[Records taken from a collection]

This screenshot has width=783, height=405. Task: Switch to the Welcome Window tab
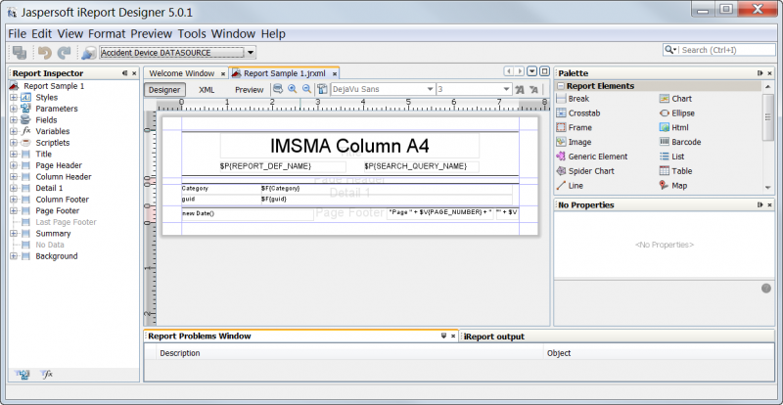point(181,73)
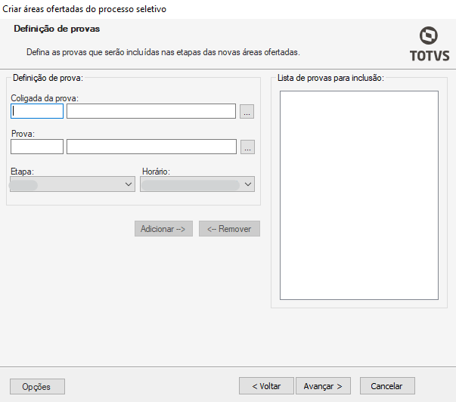The image size is (456, 402).
Task: Click the Prova description field
Action: pyautogui.click(x=151, y=147)
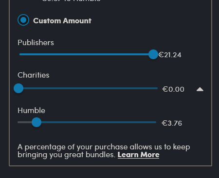
Task: Click the Charities heading label
Action: coord(34,75)
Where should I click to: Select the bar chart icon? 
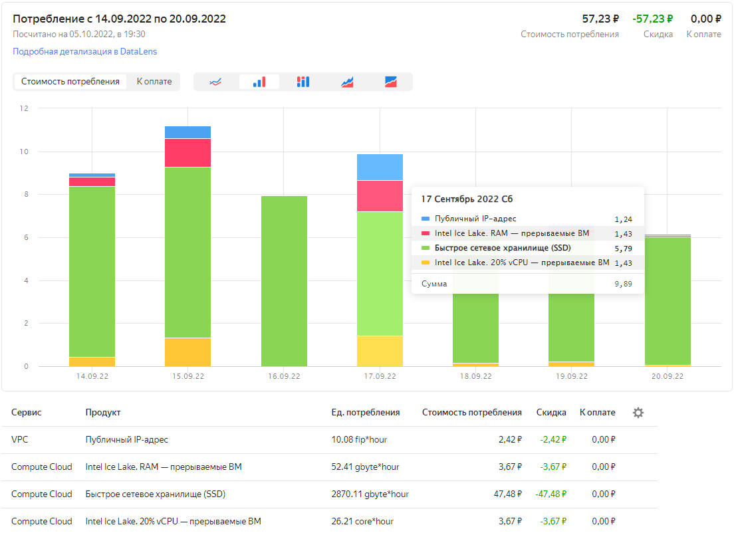259,82
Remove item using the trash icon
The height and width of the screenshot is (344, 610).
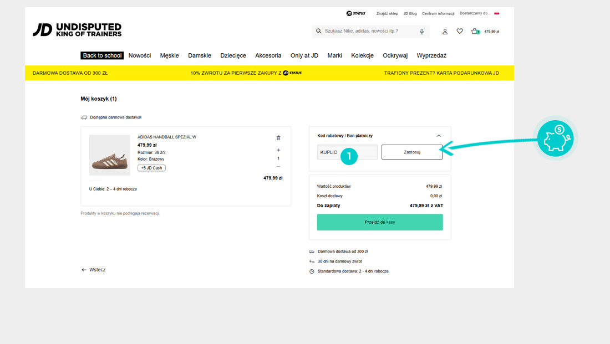click(278, 138)
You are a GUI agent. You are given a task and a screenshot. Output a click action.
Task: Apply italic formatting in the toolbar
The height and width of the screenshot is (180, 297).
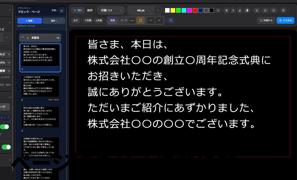[x=233, y=10]
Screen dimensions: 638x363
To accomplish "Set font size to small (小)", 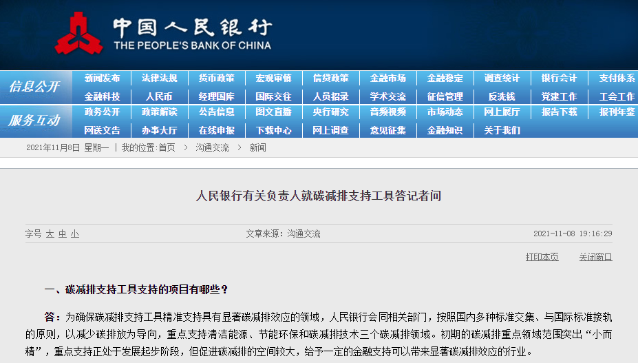I will pos(74,234).
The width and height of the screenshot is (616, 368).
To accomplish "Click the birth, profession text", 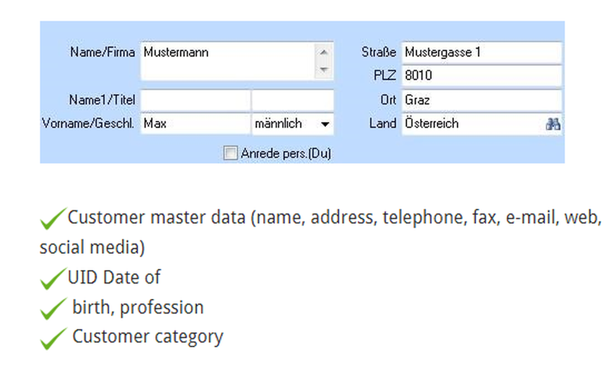I will click(x=138, y=307).
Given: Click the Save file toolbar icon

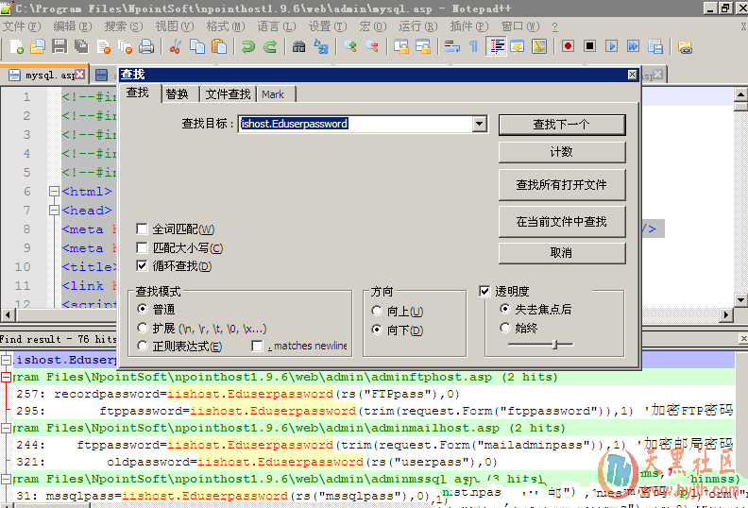Looking at the screenshot, I should tap(59, 46).
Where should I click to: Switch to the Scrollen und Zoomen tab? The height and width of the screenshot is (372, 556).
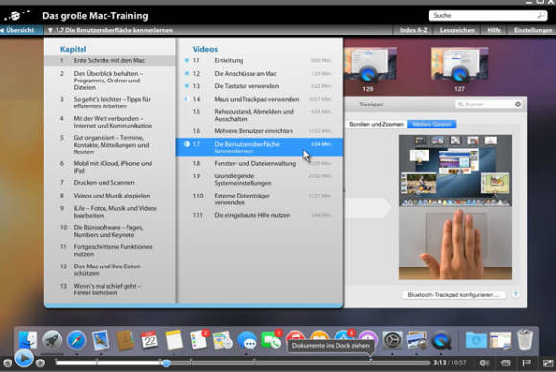376,124
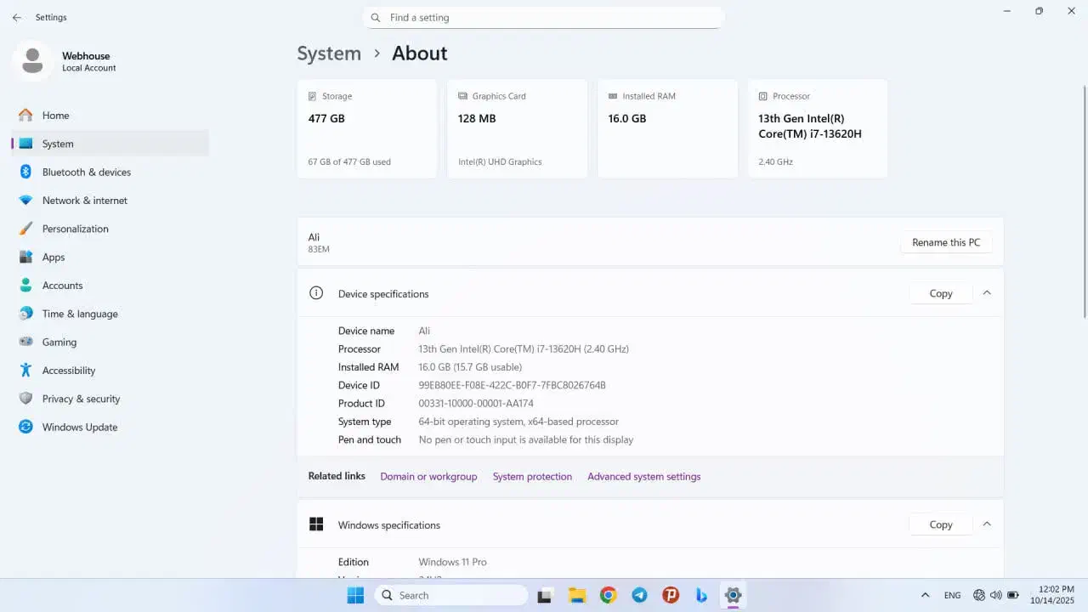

Stated problem
Retype the lines of the material from the line that contains "Given: Click the Save file toolbar icon" through the end of the material, including both ends. Leave the pictures out of your answer.

Exercise answer
Given: Click the Save file toolbar icon

Looking at the screenshot, I should tap(59, 46).
Where should I click to: Switch to the Scrollen und Zoomen tab? The height and width of the screenshot is (372, 556).
376,124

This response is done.